WHAT NEEDS TO BE DONE: Retype the records below verbatim, starting at the line that contains "Where should I click to: Click the 日経平均" and ending at the line that contains "Action: coord(219,213)", both included.

▬▬▬▬▬▬

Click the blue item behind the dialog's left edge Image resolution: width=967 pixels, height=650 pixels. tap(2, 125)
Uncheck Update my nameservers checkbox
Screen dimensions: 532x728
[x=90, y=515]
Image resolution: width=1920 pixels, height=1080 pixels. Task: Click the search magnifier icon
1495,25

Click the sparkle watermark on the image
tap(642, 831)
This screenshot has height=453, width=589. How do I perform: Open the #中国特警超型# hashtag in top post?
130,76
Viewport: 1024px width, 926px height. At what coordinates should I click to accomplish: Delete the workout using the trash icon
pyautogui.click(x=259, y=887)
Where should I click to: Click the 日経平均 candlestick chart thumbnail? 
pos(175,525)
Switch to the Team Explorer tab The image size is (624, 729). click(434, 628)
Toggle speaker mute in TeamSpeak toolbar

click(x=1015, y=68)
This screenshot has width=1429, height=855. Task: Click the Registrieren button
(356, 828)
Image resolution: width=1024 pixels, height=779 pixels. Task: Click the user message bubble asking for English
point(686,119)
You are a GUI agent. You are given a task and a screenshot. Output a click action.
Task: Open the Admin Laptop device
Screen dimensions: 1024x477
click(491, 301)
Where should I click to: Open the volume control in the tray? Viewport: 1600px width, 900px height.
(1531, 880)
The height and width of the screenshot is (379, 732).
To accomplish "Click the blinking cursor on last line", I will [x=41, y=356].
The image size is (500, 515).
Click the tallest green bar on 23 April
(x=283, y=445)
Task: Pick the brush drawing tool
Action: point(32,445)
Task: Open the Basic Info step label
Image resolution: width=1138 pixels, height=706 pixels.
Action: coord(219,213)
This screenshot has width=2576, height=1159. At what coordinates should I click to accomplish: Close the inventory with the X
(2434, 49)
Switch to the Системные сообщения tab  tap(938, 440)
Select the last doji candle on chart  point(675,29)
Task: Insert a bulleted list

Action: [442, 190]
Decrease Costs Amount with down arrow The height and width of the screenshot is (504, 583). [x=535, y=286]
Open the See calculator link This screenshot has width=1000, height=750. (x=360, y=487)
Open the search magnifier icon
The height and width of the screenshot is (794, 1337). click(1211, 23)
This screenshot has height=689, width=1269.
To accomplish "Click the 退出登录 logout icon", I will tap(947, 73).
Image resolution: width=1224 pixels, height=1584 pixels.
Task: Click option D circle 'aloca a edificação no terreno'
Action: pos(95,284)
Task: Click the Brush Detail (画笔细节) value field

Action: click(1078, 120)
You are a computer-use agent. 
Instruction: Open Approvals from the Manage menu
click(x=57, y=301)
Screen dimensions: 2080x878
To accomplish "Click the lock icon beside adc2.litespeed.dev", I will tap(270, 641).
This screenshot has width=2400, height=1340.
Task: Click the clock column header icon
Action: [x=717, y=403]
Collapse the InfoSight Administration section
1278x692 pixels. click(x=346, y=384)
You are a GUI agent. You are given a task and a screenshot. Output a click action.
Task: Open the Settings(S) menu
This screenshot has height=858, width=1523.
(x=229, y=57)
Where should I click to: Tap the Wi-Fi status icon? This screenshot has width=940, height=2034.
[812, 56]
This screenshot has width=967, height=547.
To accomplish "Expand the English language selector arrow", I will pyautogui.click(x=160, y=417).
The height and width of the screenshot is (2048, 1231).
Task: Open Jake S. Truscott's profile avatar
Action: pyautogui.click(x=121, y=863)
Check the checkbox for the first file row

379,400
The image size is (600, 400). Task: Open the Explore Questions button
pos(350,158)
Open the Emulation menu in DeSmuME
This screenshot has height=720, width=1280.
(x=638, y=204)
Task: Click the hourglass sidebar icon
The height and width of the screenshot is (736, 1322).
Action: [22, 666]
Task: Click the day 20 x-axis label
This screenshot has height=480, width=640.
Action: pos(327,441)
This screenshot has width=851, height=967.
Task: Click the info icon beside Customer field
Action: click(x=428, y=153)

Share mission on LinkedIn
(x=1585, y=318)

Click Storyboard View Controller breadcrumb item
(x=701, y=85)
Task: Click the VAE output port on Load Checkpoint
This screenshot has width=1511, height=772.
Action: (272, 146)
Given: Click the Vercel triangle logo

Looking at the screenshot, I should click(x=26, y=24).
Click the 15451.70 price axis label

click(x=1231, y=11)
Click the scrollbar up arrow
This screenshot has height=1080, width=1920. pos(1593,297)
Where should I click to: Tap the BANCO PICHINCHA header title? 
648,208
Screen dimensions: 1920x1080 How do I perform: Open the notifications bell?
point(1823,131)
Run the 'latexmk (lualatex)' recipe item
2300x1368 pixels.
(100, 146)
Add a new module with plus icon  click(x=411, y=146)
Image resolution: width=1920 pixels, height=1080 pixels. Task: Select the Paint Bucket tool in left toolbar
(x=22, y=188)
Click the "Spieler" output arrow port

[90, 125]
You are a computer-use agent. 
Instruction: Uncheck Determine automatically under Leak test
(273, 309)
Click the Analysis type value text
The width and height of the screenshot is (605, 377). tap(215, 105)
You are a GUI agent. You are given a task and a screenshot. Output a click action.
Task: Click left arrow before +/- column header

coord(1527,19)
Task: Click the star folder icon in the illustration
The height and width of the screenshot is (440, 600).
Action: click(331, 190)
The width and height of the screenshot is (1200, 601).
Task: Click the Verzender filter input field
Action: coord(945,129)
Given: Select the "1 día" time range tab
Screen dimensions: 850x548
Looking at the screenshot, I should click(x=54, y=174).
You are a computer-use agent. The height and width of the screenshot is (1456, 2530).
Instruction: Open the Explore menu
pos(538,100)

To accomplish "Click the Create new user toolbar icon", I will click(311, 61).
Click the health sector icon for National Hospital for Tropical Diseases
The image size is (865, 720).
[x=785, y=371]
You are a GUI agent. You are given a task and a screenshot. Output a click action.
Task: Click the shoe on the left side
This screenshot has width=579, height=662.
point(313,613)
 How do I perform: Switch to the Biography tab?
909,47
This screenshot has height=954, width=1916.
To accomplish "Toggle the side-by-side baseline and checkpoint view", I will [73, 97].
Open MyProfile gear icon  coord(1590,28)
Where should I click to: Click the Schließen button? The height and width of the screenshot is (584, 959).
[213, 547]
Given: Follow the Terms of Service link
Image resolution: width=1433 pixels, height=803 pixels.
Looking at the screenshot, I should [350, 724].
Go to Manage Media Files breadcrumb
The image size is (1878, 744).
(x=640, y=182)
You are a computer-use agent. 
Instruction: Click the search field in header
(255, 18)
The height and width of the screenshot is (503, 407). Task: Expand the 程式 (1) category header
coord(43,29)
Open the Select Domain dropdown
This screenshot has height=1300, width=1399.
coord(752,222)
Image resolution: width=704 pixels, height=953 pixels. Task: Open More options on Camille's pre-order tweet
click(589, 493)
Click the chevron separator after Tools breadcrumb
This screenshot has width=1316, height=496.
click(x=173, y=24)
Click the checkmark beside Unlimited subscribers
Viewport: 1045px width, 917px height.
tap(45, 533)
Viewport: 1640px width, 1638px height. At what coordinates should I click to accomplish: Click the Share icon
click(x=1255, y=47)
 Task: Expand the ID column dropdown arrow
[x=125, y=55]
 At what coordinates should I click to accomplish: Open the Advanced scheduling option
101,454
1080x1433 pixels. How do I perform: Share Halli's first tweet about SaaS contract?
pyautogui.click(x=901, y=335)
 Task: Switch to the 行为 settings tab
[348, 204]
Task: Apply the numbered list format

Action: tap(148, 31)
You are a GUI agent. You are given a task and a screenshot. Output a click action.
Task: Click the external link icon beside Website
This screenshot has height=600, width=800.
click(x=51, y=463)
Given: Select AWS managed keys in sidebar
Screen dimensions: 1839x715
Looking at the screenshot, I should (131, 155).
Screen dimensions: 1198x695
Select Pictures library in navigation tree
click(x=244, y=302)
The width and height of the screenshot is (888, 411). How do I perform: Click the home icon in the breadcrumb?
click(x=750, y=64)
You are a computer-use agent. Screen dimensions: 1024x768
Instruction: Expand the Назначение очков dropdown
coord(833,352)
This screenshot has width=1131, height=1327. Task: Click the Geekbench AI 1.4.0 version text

▬▬▬▬▬▬

TASK OUTPUT:
Where should I click to: Click the 日経平均 candlestick chart thumbnail? 
pos(175,525)
Switch to the Team Explorer tab The image size is (624, 729). click(434, 628)
Toggle speaker mute in TeamSpeak toolbar

click(x=1015, y=68)
This screenshot has width=1429, height=855. Task: Click the Registrieren button
(356, 828)
Image resolution: width=1024 pixels, height=779 pixels. Task: Click the user message bubble asking for English
point(686,119)
You are a GUI agent. You are given a task and a screenshot. Output a click action.
Task: Open the Admin Laptop device
Screen dimensions: 1024x477
click(491, 301)
Where should I click to: Open the volume control in the tray? Viewport: 1600px width, 900px height.
(1531, 880)
The height and width of the screenshot is (379, 732).
To accomplish "Click the blinking cursor on last line", I will [x=41, y=356].
The image size is (500, 515).
Click the tallest green bar on 23 April
(x=283, y=445)
Task: Pick the brush drawing tool
Action: point(32,445)
Task: Open the Basic Info step label
Image resolution: width=1138 pixels, height=706 pixels.
Action: coord(219,213)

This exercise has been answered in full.